Stored items:
====================

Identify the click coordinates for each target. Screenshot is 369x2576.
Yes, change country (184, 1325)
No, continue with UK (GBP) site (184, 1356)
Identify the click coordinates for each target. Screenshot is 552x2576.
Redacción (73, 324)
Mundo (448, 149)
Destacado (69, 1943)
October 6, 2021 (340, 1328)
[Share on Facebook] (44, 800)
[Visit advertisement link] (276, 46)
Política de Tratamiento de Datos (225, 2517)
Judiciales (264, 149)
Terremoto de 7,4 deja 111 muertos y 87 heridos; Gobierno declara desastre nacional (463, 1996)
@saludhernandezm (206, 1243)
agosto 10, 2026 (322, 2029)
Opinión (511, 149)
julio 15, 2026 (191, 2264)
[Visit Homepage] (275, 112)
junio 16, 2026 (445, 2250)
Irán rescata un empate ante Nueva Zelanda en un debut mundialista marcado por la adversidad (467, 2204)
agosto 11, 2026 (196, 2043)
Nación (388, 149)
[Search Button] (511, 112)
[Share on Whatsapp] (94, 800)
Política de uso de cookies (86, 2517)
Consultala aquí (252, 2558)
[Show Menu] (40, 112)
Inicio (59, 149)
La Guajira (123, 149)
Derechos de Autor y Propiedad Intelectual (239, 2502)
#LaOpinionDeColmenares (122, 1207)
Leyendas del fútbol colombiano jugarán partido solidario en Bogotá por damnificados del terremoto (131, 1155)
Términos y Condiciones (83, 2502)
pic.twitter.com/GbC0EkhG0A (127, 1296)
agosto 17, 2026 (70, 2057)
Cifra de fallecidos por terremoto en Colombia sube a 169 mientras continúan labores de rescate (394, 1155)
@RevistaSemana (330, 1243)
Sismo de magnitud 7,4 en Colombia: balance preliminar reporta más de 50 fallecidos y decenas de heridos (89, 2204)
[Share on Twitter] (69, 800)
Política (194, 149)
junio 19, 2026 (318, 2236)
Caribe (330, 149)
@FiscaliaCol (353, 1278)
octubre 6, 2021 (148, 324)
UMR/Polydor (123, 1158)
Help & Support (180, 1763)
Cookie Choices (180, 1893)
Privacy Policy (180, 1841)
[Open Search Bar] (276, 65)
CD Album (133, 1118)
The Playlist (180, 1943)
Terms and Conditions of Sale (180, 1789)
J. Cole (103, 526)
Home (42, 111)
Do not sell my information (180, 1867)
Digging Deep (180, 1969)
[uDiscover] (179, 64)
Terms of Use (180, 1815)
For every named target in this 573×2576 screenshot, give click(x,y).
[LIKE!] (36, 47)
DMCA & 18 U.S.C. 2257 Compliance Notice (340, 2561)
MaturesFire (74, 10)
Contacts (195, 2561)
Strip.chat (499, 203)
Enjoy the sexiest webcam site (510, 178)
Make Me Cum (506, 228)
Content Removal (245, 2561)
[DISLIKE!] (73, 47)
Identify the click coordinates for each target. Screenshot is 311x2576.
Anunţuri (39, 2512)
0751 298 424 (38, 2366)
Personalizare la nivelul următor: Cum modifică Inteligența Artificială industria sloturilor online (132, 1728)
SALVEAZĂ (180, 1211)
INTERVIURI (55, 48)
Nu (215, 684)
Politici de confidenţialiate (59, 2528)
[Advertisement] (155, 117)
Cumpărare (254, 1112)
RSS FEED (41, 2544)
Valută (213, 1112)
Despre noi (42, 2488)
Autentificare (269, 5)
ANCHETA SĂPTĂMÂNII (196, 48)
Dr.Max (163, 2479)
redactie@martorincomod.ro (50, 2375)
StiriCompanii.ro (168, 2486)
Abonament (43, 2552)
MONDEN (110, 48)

====================

Your goal: Where the data above reaches the line holding "agosto 10, 2026 (322, 2029)", begin printing, and stop after the line holding "Strip.chat (499, 203)". Each line must be reproduced exactly, with nothing else added.

Output of the exercise:
agosto 10, 2026 (322, 2029)
Opinión (511, 149)
julio 15, 2026 (191, 2264)
[Visit Homepage] (275, 112)
junio 16, 2026 (445, 2250)
Irán rescata un empate ante Nueva Zelanda en un debut mundialista marcado por la adversidad (467, 2204)
agosto 11, 2026 (196, 2043)
Nación (388, 149)
[Search Button] (511, 112)
[Share on Whatsapp] (94, 800)
Política de uso de cookies (86, 2517)
Consultala aquí (252, 2558)
[Show Menu] (40, 112)
Inicio (59, 149)
La Guajira (123, 149)
Derechos de Autor y Propiedad Intelectual (239, 2502)
#LaOpinionDeColmenares (122, 1207)
Leyendas del fútbol colombiano jugarán partido solidario en Bogotá por damnificados del terremoto (131, 1155)
Términos y Condiciones (83, 2502)
pic.twitter.com/GbC0EkhG0A (127, 1296)
agosto 17, 2026 (70, 2057)
Cifra de fallecidos por terremoto en Colombia sube a 169 mientras continúan labores de rescate (394, 1155)
@RevistaSemana (330, 1243)
Sismo de magnitud 7,4 en Colombia: balance preliminar reporta más de 50 fallecidos y decenas de heridos (89, 2204)
[Share on Twitter] (69, 800)
Política (194, 149)
junio 19, 2026 (318, 2236)
Caribe (330, 149)
@FiscaliaCol (353, 1278)
octubre 6, 2021 (148, 324)
UMR/Polydor (123, 1158)
Help & Support (180, 1763)
Cookie Choices (180, 1893)
Privacy Policy (180, 1841)
[Open Search Bar] (276, 65)
CD Album (133, 1118)
The Playlist (180, 1943)
Terms and Conditions of Sale (180, 1789)
J. Cole (103, 526)
Home (42, 111)
Do not sell my information (180, 1867)
Digging Deep (180, 1969)
[uDiscover] (179, 64)
Terms of Use (180, 1815)
For every named target in this 573×2576 screenshot, give click(x,y).
[LIKE!] (36, 47)
DMCA & 18 U.S.C. 2257 Compliance Notice (340, 2561)
MaturesFire (74, 10)
Contacts (195, 2561)
Strip.chat (499, 203)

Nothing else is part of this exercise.